Di fronte a un piano tariffario che dal 2017 al 2025 ha visto incrementi progressivi nell’ordine di 150 milioni di euro – fondi esplicitamente destinati al piano di riduzione delle dispersioni idriche dal 70% al 40% – la realtà dei fatti descrive una rete ancora fragile e condotte visibilmente fatiscenti. Da qui l’affondo dell’associazione, che chiede trasparenza sull’impiego reale delle risorse versate dai cittadini, proprio mentre all’orizzonte si prospettano ulteriori richieste di ritocchi tariffari a fine concessione.
Tutela igienico-sanitaria e tutela dell’economia locale
Le ripercussioni di questo stato di cose toccano da vicino la vivibilità quotidiana e l’economia del territorio. Se in pieno periodo estivo l’assenza d’acqua pone seri problemi igienico-sanitari – con particolare riguardo alle fasce fragili come bambini e anziani incontinenti – non va sottovalutato il danno subito dalle molteplici attività produttive (bar, ristorazione, servizi alla persona) la cui operatività è direttamente legata all’erogazione idrica.
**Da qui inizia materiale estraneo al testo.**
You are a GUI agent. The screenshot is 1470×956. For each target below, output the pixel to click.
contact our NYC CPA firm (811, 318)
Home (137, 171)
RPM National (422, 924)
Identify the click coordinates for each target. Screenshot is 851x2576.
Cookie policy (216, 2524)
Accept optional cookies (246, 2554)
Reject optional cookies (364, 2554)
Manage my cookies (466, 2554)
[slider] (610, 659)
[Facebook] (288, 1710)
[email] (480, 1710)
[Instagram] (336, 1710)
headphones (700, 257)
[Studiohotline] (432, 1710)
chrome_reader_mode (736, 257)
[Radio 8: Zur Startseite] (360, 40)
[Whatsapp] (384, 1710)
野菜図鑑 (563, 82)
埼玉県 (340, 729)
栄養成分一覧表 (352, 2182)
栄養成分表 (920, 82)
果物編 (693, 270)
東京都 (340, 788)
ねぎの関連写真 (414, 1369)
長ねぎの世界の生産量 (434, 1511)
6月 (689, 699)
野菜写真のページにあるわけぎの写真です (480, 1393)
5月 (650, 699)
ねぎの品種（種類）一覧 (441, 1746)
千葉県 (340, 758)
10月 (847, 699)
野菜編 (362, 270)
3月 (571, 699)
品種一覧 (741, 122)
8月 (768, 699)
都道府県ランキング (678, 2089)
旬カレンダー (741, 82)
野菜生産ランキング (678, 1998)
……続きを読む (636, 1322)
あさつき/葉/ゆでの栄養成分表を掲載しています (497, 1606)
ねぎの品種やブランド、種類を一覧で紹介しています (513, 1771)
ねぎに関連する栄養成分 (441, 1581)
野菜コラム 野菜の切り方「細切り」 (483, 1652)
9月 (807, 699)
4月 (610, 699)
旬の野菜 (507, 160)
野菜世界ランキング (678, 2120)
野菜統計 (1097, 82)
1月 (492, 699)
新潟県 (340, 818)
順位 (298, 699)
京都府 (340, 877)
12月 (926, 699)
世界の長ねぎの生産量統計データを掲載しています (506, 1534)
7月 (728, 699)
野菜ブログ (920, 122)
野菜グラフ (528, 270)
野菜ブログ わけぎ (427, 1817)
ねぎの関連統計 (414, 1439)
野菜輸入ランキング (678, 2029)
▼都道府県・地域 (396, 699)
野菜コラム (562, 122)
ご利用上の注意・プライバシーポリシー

L’impiego di autobotti nei punti nevralgici, come evidenziato dal presidio di Codici, rappresenta un tampone per le sole esigenze alimentari di prima necessità, ma non può e non deve essere considerato un surrogato accettabile di una normale rete di distribuzione.
Le richieste alle Istituzioni: tavolo prefettizio e tutele legali
La missiva inviata al Prefetto, al Sindaco di Latina e al Presidente della Provincia non si limita a fotografare le criticità, ma definisce una precisa road map istituzionale:
- Tavolo di confronto in Prefettura: richiesta la convocazione urgente di un tavolo specifico con il Gestore per limitare le interruzioni ai soli casi di effettiva e indifferibile urgenza;
- Vigilanza dell’Ente d’Ambito (EGATO 4) e del Comune: sollecito verso i vertici politici e di controllo affinché monitorino la reale inderogabilità dei cantieri e la brevità dei tempi di ripristino;
- Profili penali ed indennizzi: Codici prefigura l’ipotesi di interruzione di pubblico servizio nei casi di prolungata o azzerata pressione e mette a disposizione la propria struttura legale per assistere i cittadini e le imprese nell’attivazione delle procedure di indennizzo per i danni subiti.
L’iniziativa firmata da Antonio Bottoni conferma il ruolo dell’Associazione Codici come interlocutore tecnico e vigile, capace di riportare le istanze e le sofferenze quotidiane dei cittadini pontini sui tavoli istituzionali dove si decidono le sorti dei servizi pubblici essenziali.
Redazionale realizzato su quanto dichiarato dall’Avvocato Antonio Bottoni con il comunicato ufficiale.